La mujer pensaba decirle que a ella tampoco le importaba que el adalid se enterara, prefería mil veces ser degradada a la casta más baja antes que acceder a coacciones, empero, lo último que dijo Dionisio evidenció una clara emoción humana, a pesar de la densa oscuridad que reinaba en él.

Sacudió la cabeza. No era posible que... Debía averiguarlo.

—De acuerdo. Lo haré —accedió—. Llevará tiempo, eso sí. Y no pienses que con esto estaremos a mano, lo que me pides es un gran favor, así que serás tú el que tendrá una deuda conmigo. Deberás pagarla, ¿estamos?

Dionisio asintió, desvaneciéndose en la atmósfera.

Aleth se tamizó al séptimo círculo. Miró en rededor antes de materializarse, cerciorándose de que no había nadie cerca.

Iba caminando tranquila por uno de los senderos de piedra cuando a sus espaldas una voz la alertó.

—Tanto tiempo sin verte, Aleth. ¿Así es como te haces llamar ahora, hermana? —Se carcajeó la demonia que la interceptó en uno de los pasillos—. Dime, ¿el mundo humano te trajo recuerdos?

—Sabes perfectamente que no usamos nuestros verdaderos nombres. Y no somos hermanas —siseó. Le irritaba la idea de que algo la uniera a ese despreciable súcubo.

—Ahí te equivocas —contradijo—. Las dos llevamos la marca del lado oscuro, en especial tú, Aleth. La muerte signó a fuego tu destino, ¿ya lo olvidaste?

—Eres una entrometida, Nadia. Ni sueñes que voy a contarte mis cosas como si fuéramos grandes amigas. —Se alejó, sin más que acotar.

La risa sonora de la demonia se esparció como un eco por las paredes rocosas.
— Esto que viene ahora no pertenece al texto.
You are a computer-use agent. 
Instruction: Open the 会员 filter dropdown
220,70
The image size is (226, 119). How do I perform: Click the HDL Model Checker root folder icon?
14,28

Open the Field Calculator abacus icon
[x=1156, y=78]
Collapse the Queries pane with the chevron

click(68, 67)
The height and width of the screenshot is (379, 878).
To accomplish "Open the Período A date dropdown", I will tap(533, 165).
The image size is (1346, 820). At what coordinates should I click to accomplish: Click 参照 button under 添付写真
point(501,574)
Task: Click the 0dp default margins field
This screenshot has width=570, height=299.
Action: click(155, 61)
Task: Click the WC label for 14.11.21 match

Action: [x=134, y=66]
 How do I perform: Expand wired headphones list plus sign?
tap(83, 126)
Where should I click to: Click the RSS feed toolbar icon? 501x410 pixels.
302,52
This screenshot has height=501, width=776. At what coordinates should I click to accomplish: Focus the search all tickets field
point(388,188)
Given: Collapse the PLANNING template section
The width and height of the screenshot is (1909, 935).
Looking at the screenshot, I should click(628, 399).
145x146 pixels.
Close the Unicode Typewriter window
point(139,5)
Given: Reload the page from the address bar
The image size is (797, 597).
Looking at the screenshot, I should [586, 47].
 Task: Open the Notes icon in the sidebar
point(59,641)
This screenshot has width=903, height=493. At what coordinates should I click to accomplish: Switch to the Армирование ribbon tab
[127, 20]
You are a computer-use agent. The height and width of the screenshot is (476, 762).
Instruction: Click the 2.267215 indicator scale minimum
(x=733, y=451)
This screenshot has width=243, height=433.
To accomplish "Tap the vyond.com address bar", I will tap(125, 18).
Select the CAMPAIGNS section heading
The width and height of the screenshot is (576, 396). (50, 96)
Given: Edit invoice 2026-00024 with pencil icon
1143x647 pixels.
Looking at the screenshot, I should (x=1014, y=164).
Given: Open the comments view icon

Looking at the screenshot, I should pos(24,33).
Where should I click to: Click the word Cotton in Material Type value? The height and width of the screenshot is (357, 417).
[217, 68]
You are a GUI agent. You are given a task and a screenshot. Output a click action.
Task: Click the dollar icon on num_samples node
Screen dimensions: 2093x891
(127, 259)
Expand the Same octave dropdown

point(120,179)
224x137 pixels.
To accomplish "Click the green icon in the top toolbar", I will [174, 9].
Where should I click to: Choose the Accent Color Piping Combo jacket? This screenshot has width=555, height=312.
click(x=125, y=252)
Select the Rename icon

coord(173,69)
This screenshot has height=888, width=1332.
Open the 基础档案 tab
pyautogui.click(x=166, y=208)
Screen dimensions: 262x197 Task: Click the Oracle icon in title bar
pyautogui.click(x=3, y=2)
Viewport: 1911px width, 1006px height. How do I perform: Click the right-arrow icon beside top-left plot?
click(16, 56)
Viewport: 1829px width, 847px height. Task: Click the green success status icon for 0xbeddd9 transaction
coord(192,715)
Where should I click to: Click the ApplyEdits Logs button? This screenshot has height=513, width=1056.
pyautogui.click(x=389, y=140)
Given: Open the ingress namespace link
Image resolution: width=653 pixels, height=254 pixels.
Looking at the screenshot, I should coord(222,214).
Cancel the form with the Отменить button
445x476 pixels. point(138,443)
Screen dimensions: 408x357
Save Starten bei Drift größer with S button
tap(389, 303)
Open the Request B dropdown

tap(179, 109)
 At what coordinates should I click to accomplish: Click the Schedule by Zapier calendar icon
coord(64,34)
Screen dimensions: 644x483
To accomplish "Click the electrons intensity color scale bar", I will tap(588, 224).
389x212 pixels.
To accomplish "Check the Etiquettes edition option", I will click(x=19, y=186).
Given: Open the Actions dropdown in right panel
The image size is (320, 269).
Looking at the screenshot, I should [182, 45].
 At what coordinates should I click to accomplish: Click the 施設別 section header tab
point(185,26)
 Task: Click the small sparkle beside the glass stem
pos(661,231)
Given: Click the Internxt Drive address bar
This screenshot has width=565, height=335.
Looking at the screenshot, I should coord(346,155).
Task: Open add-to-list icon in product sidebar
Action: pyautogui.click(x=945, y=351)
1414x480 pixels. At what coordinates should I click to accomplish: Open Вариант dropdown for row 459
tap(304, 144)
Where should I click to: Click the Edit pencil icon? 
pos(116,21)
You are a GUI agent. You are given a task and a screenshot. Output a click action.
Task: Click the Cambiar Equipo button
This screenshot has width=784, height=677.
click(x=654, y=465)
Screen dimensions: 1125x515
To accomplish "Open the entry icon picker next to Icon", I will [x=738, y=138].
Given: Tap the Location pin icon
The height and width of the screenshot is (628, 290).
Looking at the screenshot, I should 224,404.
No prestó atención a la burla.

A unos pocos pasos de llegar a sus aposentos, un olor fétido impregnó la atmósfera. Aleth relacionó el aroma con uno de los príncipes infernales.

Astaroth, el gran duque del abismo. Un demonio tan poderoso como desdichado. Lo acompañaban sus mascotas; un terrorífico lobo con alas de murciélago y enroscada en el brazo izquierdo, una serpiente de grandes y afilados colmillos.

Astaroth desplegó sus alas, en visible advertencia. Era evidente que lo sabía todo, él tenía el poder de ver el pasado y el futuro, era imposible engañarlo.

—Es inútil preguntar el motivo de tu visita —admitió—. ¿Me vas a delatar con tu hermano?

—En lo absoluto —sonrió soberbio—. No dirás nada a Lucifer, por lo tanto, Belcebú no tiene por qué saber que estuviste husmeando en su recinto.

—¿Qué viste en el futuro? —preguntó curiosa—. ¿La rebelión del adalid obtendrá la victoria?

—Sabes que no puedo decírtelo. La línea del destino es variable. Una mala elección en el presente y el futuro se modifica...

—¿Por qué siento que quieres decirme algo? —inquirió Aleth.

—Ya te lo he dicho, mi ángel negro. Tu estancia en la tierra, por si quieres otra pista. Tu pasado y futuro están ligados a ella y a lo que vendrá. Escoge bien en el presente o lo lamentarás —dijo, enigmático.

El duque del inframundo, desapareció, dejando una estela de pestilencia tras él.

Astaroth había visto su futuro, y debió ser algo significativo para que este fuera personalmente a advertirle, usando intrincados acertijos.

Aleth contempló a la nada. Por primera vez, en muchos siglos, el destino le fue incierto.